TO DO -
a: In the account of the family's church experience, what did they see on his arm the day after the incident?
b: Extend the account of the family's church experience, picking up after its final line.

So we turned to the special needs program and got him enrolled in the buddy system.  On paper it sounded perfect.  In reality, miscommunication, untrained volunteers, and a chronically short-staffed system caused problems.  Instead of the buddy that he needed, he got judgement and negativity.

Then the incident happened.

One Sunday they called me to his class.  I arrived in time to see him fighting to get away from his teacher.  I calmed him down, figured out part of the issue (a sensory trigger) and sent him back into class.  The next day we saw the fingerprint bruises on his arm.

The incident exploded into a church-shaking ordeal.  Without going into detail, the church did an investigation that basically said we were making the whole thing up.  So we left.

Now we’re attending a mega church with a large special needs ministry.  The Engineer loves his class: volunteers outnumber the kids and he gets the attention he so desperately craves.  They expect very little traditional church behavior from him and he fits in quite well.  It’s a good thing for him.

Not for the rest of the family.

(Entries for locating words and elements)

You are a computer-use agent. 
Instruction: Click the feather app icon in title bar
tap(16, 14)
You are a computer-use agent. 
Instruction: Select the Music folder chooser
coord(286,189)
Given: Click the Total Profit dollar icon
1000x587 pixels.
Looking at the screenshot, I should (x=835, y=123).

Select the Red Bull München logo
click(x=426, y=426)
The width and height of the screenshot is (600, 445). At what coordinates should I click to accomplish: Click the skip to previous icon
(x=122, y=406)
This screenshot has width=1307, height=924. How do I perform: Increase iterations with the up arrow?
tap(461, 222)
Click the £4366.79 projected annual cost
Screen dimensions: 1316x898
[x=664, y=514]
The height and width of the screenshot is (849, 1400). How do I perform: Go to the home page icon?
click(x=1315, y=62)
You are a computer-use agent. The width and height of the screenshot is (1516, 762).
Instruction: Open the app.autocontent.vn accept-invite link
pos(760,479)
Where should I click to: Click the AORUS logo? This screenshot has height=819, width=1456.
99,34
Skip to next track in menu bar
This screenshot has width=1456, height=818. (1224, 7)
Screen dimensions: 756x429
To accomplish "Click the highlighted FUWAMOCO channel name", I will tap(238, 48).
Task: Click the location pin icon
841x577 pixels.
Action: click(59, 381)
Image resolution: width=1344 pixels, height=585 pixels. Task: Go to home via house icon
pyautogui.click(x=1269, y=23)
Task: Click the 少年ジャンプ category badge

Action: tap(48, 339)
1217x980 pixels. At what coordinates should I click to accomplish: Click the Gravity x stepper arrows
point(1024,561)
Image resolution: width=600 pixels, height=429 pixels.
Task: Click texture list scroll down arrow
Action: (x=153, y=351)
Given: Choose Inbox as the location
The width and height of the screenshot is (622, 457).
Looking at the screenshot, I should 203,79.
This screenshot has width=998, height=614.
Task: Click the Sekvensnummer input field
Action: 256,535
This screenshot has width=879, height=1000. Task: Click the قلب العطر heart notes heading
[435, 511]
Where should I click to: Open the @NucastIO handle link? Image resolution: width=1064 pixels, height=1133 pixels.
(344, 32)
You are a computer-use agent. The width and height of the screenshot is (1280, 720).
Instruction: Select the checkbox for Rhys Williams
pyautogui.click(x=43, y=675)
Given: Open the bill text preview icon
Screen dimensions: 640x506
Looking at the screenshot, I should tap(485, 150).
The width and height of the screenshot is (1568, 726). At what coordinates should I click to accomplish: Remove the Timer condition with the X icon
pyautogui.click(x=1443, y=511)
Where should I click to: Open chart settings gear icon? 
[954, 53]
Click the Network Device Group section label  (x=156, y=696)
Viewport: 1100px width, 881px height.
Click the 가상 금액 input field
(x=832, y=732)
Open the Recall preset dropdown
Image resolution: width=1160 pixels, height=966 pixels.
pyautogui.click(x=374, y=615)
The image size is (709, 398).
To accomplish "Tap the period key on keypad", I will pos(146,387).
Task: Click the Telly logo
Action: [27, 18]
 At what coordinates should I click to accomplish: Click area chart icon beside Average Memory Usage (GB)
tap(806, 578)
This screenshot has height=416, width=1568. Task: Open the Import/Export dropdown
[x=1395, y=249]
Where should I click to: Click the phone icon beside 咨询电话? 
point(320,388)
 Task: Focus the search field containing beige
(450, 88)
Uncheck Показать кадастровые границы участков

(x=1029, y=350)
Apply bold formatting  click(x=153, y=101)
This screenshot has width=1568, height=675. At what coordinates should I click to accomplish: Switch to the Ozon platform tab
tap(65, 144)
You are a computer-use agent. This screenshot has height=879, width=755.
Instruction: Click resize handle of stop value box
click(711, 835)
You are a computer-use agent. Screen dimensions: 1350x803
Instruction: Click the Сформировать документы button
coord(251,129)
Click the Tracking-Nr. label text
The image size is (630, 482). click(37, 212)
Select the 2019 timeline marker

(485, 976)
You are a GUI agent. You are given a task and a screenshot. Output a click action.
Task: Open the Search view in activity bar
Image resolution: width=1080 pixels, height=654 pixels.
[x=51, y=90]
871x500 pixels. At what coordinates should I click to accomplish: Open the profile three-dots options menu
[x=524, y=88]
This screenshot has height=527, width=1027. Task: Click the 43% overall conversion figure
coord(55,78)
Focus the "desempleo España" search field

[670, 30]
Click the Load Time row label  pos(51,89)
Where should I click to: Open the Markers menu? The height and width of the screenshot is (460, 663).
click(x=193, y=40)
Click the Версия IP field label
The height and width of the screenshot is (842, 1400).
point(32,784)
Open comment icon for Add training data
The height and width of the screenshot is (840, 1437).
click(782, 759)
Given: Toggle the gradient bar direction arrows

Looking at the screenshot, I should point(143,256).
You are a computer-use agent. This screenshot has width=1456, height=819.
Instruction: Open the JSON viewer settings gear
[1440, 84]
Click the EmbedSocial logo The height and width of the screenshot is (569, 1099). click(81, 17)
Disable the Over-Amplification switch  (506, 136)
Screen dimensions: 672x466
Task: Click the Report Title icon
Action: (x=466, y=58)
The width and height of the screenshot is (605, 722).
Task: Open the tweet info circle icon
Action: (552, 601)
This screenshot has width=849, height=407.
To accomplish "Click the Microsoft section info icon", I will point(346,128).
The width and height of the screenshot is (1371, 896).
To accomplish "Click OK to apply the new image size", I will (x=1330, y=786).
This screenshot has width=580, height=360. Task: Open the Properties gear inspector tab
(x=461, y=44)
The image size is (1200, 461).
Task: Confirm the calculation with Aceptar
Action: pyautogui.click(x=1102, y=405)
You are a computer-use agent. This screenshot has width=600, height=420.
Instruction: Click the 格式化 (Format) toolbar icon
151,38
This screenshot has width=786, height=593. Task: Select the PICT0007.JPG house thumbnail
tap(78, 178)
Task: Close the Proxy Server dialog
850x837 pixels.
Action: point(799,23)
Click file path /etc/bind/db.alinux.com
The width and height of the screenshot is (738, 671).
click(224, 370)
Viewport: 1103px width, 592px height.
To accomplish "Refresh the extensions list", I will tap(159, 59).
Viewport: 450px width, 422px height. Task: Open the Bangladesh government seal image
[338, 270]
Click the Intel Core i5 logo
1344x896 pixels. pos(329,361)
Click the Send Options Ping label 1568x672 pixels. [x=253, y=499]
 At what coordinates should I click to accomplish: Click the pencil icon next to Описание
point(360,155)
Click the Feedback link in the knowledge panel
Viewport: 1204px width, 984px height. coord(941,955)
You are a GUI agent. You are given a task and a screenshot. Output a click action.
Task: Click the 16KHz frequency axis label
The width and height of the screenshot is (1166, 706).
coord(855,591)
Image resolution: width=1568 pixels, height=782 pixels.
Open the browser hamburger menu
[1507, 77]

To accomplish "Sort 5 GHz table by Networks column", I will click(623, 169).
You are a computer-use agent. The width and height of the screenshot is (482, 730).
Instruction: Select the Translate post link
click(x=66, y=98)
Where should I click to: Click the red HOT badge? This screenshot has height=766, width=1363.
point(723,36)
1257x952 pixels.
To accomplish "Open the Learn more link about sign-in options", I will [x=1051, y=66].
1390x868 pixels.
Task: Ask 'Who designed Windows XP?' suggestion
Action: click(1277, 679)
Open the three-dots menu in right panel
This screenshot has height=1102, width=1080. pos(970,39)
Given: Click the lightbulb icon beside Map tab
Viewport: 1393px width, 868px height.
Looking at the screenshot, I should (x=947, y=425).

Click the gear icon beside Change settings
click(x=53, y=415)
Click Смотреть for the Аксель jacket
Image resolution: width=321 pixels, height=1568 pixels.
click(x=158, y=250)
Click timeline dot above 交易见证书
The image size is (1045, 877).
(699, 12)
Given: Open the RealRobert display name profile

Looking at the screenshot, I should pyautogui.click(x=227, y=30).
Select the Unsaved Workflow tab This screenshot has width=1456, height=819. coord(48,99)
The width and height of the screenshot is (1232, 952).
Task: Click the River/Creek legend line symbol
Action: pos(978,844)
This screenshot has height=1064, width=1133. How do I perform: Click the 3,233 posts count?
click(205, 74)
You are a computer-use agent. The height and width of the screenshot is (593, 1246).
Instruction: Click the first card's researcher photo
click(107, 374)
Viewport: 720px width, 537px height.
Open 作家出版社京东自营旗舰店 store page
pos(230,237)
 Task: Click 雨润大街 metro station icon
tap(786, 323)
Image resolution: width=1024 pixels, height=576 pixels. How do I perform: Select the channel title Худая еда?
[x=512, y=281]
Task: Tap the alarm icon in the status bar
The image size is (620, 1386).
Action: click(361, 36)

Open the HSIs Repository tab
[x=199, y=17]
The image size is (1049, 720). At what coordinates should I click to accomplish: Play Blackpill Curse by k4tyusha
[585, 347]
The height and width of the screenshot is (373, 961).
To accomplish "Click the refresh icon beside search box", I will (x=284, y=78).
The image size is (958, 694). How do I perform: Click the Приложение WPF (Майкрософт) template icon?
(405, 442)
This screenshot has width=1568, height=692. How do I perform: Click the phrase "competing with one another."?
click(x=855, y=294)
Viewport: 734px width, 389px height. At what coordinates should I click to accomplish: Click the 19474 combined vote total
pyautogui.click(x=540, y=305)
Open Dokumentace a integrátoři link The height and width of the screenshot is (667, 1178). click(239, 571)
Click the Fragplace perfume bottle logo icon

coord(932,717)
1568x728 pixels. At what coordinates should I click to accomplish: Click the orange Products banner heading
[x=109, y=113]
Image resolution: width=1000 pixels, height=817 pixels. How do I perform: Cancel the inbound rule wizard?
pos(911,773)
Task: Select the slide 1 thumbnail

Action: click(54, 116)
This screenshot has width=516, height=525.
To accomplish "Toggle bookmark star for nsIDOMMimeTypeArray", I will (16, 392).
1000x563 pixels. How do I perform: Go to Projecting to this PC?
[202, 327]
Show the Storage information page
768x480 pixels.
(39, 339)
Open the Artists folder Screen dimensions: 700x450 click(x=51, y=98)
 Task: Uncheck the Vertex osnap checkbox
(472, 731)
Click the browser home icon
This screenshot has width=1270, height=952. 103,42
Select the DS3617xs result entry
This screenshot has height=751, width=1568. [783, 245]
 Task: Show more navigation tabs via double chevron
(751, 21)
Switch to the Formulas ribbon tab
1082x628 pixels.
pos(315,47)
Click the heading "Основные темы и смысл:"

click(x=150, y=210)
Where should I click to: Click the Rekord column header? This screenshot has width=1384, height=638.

OUTPUTS IN ORDER -
a: Fingerprint bruises.

b:
The Princess hates her class.  We take her to class and she instantly complains her tummy hurts (anxiety.)  She’s not allowed to bring her care bear safety blanket.

The Destroyer refuses to go at all unless a parent is there.  Protocol says we’re not allowed to stay in his classroom unless we’re volunteering.  Which we can’t commit to because of the other 2 kids.  It’s a no-win situation, but we were trying to work it out.  I would drop him off at class and give him a hug, then sit outside in the hallway while he played.  As long as I ignored him (generally by staring at my phone) he decided he was too bored to sit at the gate and watch me.  Off he goes playing and having fun, but always checking to see if I was there.

And then last Sunday, the last straw.  The other kids sat down to do their story and color a worksheet.  The Destroyer couldn’t handle it and wandered off.  Fine, right?  Nope, not fine.  His teacher followed him around the room, taking toys out of his hands and putting her foot on toys so that he couldn’t pick them up.  When I checked to see why he was fussing, she told me that she couldn’t allow him to play while the other children did the story.  He’s 2.  Even a neurotypical 2 can’t understand that distinction.

I’m done.

To quit trying goes against everything I believe in.  To give up admits failure.  It’s a slap in the face to what church truly stands for.  But, it’s not worth my children hating church.  It’s not worth making their anxieties worse, causing them to fear church.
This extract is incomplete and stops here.